On internal ward, one of the common inappropriate indications for albumin is in nephrotic syndrome or cirrhosis of the liver with refractory ascites without checking serum albumin level or prescribing suitable diuretics. This may be because it takes about two days to get the result from the hospital laboratory. Therefore, physicians prefer to start albumin therapy to avoid losing time. However, in many cases, it is administered instead of proper diuretic therapy with loops diuretic (e.g. giving low dose and giving oral form of medication). Educational meeting in this field could be helpful.

On the other hand, our intervention reduced improper albumin dose, duration of therapy and number of inappropriate albumin vials significantly. One of the main problems of albumin prescription in our hospital was starting albumin with appropriate indication but not discontinuing it at proper time. The physicians did not check albumin level regularly during treatment course, while in many indications albumin should be discontinued after achieving albumin serum level of 2 g/dl. It seems that implementation of this guideline was effective in changing this trend.

Moreover, in post guideline implementation group, cost of the albumin therapy was also significantly reduced for each patient (P = 0.002). According to a report from the Iranian Food and Drug Organization of the Health Ministry published in 2008, albumin had the highest cost paid for a single drug used in hospitals [5]. So, it is very important to reduce albumin use and consequently its costs. Similarly, in Mahmoudi et al.’s [5] study, the total monthly number of units of albumin used and the cost were significantly reduced after guideline implementation (P < 0.0001).

Considering each ward separately, incorrect dose and duration of albumin therapy were significantly reduced in burn ward, which had the highest albumin consumption, showed decreasing trend in ICU ward but remained unchanged in two other wards. Inappropriate indications also showed a decreasing trend in burn and ICU wards, although not significant. The reason for this finding may be the limited number of patients, evaluated in each ward. If it had been possible to include a greater number of patients by ward in both pre-and post-implementation phases, a decreasing trend might also have been evident in the two other wards. Besides, diversity of patients admitted to surgery and internal wards and similarly, different specialties of physicians working in these wards make the modification more difficult. It should also be mentioned that the increasing/decreasing trend of albumin use in some wards just can be due to natural variation over time.
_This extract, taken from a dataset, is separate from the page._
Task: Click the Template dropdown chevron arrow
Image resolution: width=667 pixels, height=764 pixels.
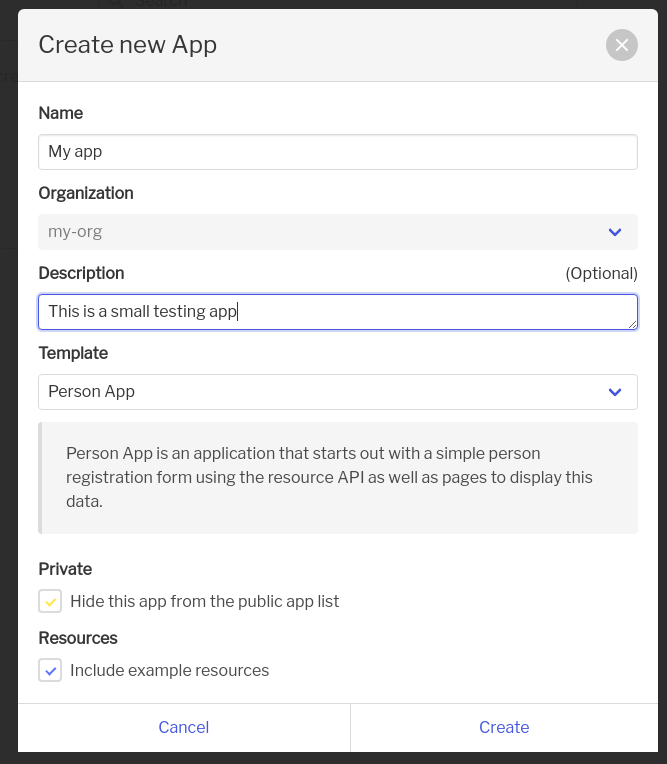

This study had some limitations due to resource shortage. Firstly, a limited number of patients could be evaluated in pre-and post-intervention groups. So, we could not perform sub-analysis of albumin use for each ward, separately. Secondly, we only delivered a written report of pre-implementation phase findings to the wards. Having interactive oral presentation of findings can improve physicians’ adherence to guidelines and would probably have improved the results. Thirdly, use of the prepared protocol for post phase was not mandatory for physicians, so some of them continued their previous practice of albumin prescription.

Conclusion

Development and implementation of an evidence-based guideline for use of albumin can significantly decrease cost and improper use of albumin. Our study showed that implementation of a drug-utilization evaluation programme for albumin can optimize duration of medication administration and significantly reduce number of inappropriate doses. As a result, more than 50% of albumin cost could be saved for each patient. However, it seems necessary to find suitable strategies including preprinted order forms, local experts’ opinions as well as audit and feedback to ensure physicians’ adherence to these guidelines.